**MATERIAL FOR THE TASK**.
= Beginning of Section =

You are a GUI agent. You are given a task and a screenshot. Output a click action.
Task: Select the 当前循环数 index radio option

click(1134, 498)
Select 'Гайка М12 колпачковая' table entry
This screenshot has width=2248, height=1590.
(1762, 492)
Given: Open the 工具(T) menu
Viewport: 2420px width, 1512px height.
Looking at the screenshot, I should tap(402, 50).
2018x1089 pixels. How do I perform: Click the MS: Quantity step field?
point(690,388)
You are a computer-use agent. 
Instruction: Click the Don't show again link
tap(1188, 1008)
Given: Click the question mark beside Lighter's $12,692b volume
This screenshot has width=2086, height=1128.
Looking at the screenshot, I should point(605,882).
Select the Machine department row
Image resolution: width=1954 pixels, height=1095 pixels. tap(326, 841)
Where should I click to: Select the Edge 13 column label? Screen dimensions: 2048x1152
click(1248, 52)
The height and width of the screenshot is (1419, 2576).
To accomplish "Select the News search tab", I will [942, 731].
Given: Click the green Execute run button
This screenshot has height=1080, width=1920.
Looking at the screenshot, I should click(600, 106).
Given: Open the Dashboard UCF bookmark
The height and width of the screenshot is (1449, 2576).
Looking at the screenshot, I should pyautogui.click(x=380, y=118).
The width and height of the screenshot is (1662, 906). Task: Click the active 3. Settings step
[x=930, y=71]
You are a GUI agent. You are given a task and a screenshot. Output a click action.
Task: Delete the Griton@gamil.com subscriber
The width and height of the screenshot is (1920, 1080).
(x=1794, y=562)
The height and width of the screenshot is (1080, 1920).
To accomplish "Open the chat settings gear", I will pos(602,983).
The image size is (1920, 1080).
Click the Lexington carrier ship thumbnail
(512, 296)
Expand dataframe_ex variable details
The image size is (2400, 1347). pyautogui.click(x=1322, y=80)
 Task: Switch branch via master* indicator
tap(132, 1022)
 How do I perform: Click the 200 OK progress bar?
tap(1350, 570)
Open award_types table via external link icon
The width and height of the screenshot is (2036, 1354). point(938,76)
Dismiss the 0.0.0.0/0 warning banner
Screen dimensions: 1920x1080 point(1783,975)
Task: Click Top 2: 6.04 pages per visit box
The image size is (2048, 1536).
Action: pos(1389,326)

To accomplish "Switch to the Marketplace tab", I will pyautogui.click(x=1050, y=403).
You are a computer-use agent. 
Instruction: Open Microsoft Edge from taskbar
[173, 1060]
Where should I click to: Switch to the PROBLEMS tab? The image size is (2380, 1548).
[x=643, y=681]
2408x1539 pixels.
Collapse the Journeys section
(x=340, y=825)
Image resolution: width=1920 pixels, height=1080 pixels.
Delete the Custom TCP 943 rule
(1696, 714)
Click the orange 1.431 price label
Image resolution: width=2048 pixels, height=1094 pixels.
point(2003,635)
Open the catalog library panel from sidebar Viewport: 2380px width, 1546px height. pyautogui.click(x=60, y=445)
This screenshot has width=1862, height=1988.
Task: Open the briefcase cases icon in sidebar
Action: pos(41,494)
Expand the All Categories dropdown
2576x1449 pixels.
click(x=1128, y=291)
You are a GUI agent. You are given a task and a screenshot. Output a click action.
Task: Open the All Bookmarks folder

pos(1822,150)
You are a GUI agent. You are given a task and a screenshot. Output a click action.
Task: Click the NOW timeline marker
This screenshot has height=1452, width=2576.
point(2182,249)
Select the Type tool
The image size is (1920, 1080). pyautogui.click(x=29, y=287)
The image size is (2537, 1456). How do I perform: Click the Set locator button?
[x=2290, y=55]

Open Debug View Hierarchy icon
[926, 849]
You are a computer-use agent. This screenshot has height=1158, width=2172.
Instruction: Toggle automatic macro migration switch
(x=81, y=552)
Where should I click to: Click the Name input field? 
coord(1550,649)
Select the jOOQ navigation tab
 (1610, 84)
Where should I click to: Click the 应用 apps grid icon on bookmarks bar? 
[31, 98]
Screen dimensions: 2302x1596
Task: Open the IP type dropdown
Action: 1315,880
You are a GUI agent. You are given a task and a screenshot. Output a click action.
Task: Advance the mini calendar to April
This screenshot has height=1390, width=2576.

= End of Section =

**WHAT IS EXPECTED**. The answer should be the exact lines running from the line containing "Open the catalog" to the last line of the entries, with nothing else.

**RESULT OF THIS EXERCISE**.
Open the catalog library panel from sidebar Viewport: 2380px width, 1546px height. pyautogui.click(x=60, y=445)
This screenshot has width=1862, height=1988.
Task: Open the briefcase cases icon in sidebar
Action: pos(41,494)
Expand the All Categories dropdown
2576x1449 pixels.
click(x=1128, y=291)
You are a GUI agent. You are given a task and a screenshot. Output a click action.
Task: Open the All Bookmarks folder

pos(1822,150)
You are a GUI agent. You are given a task and a screenshot. Output a click action.
Task: Click the NOW timeline marker
This screenshot has height=1452, width=2576.
point(2182,249)
Select the Type tool
The image size is (1920, 1080). pyautogui.click(x=29, y=287)
The image size is (2537, 1456). How do I perform: Click the Set locator button?
[x=2290, y=55]

Open Debug View Hierarchy icon
[926, 849]
You are a computer-use agent. This screenshot has height=1158, width=2172.
Instruction: Toggle automatic macro migration switch
(x=81, y=552)
Where should I click to: Click the Name input field? 
coord(1550,649)
Select the jOOQ navigation tab
 (1610, 84)
Where should I click to: Click the 应用 apps grid icon on bookmarks bar? 
[31, 98]
Screen dimensions: 2302x1596
Task: Open the IP type dropdown
Action: 1315,880
You are a GUI agent. You are given a task and a screenshot. Output a click action.
Task: Advance the mini calendar to April
This screenshot has height=1390, width=2576.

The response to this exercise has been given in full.